** Task to complete **
Show every line in the rows below that contains the string "blue", matching case exactly.

** Data to use **
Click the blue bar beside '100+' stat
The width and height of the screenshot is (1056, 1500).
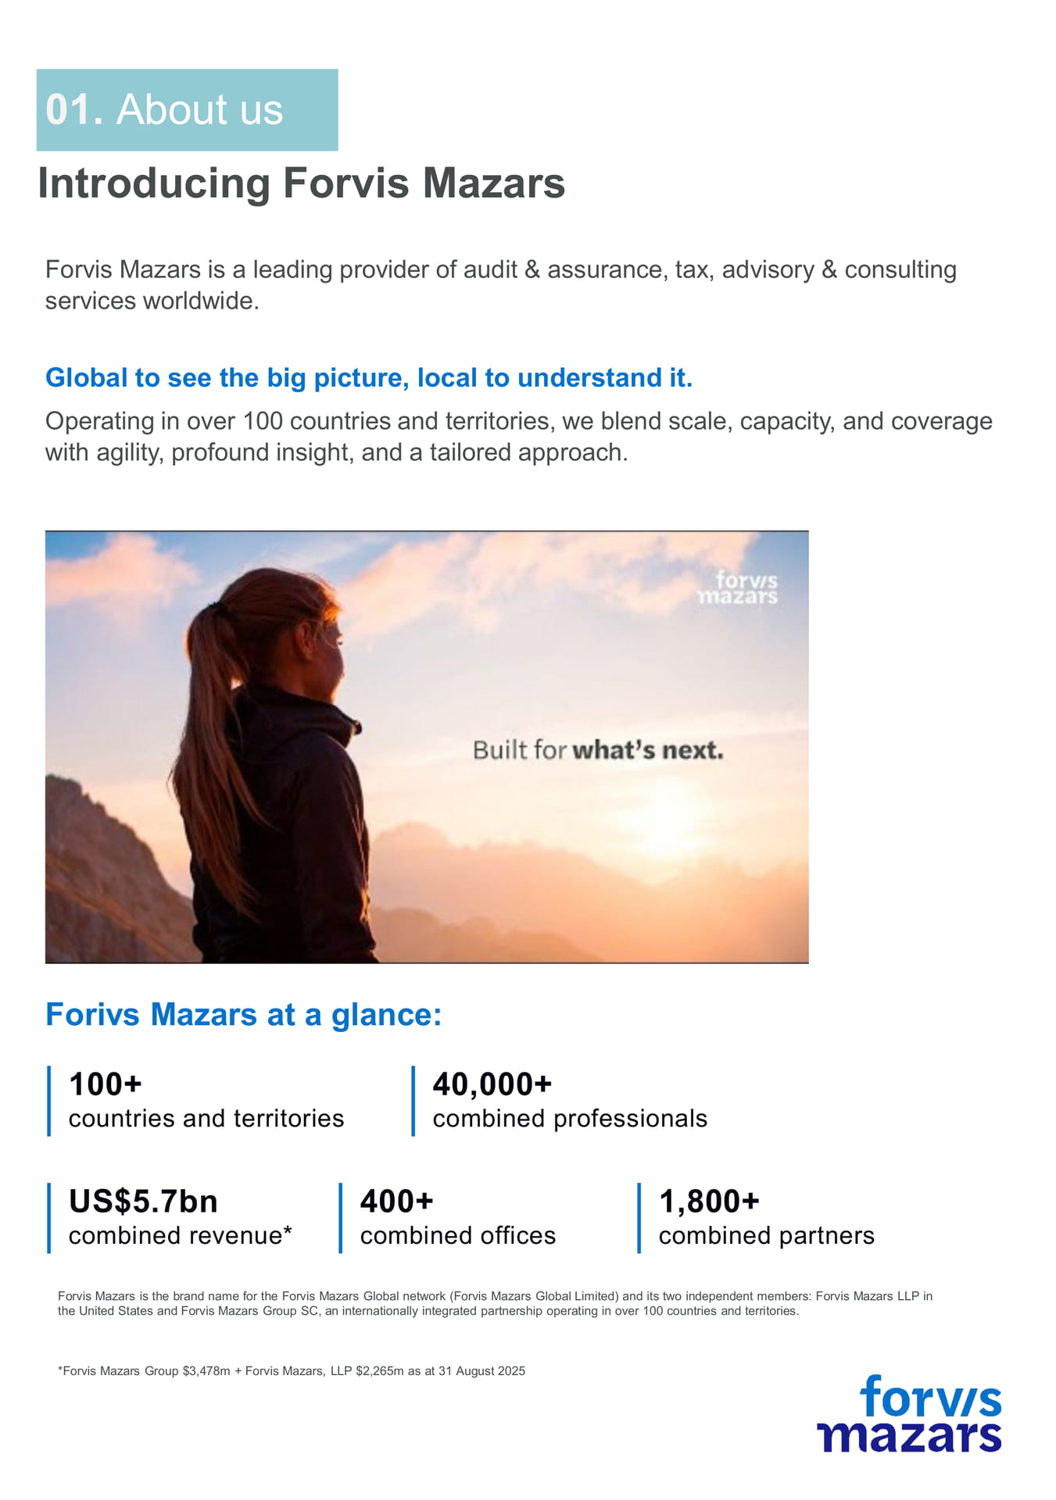point(49,1101)
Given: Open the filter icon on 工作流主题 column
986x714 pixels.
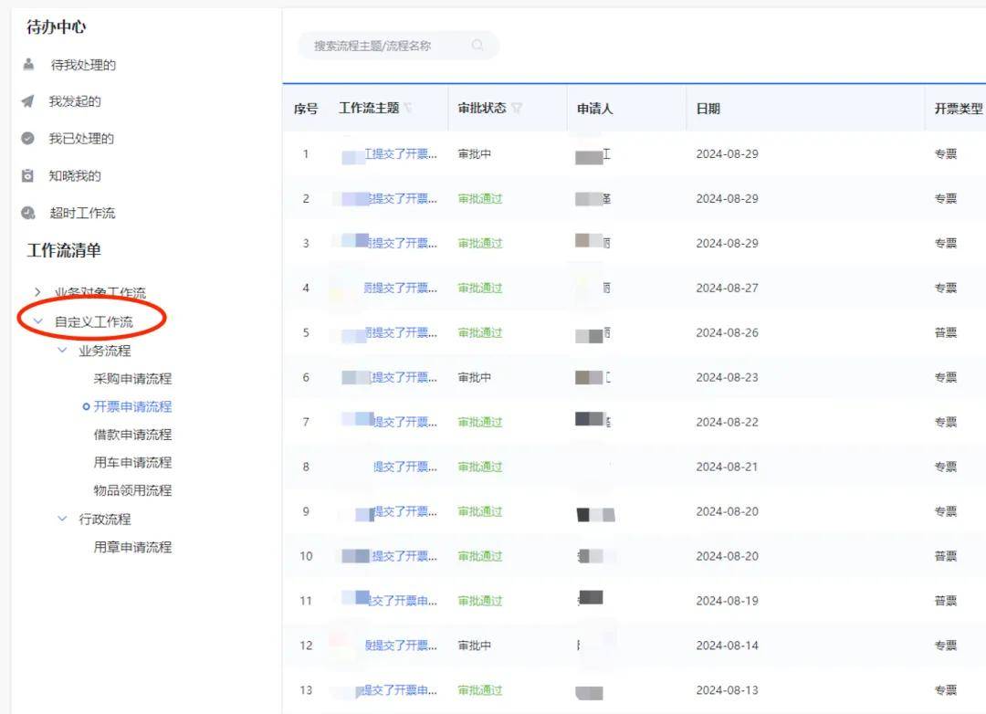Looking at the screenshot, I should click(x=408, y=109).
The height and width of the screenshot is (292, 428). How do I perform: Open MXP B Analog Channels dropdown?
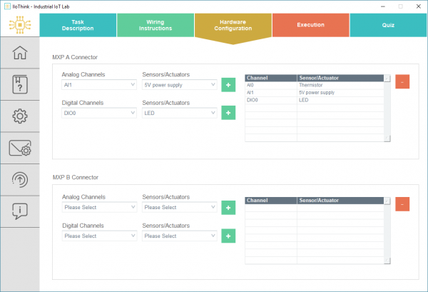click(x=99, y=208)
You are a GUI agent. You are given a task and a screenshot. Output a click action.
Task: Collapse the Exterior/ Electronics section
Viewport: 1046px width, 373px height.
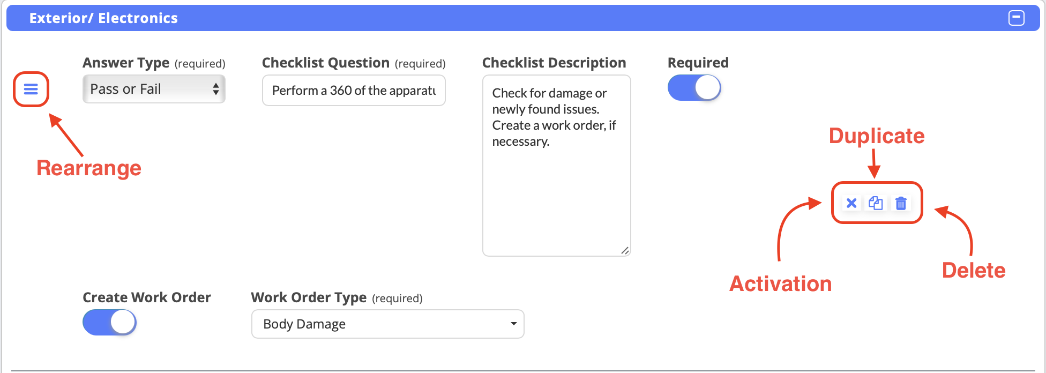pyautogui.click(x=1016, y=18)
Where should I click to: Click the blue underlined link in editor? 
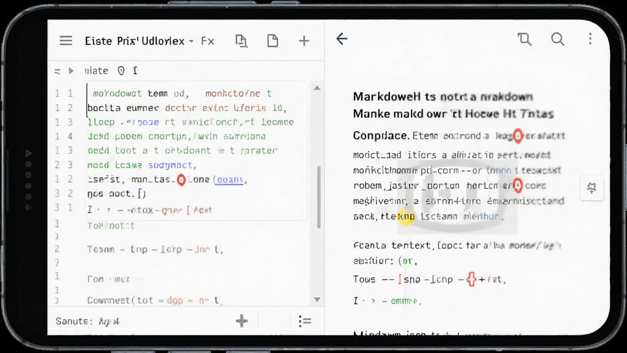click(x=228, y=180)
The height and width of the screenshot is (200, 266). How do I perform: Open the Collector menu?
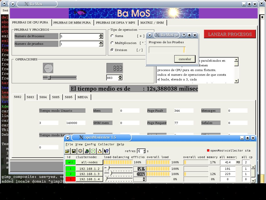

** Output for this exercise **
Click the blue bar beside '100+' stat
Where should I click to: Click the blue underlined link in editor? 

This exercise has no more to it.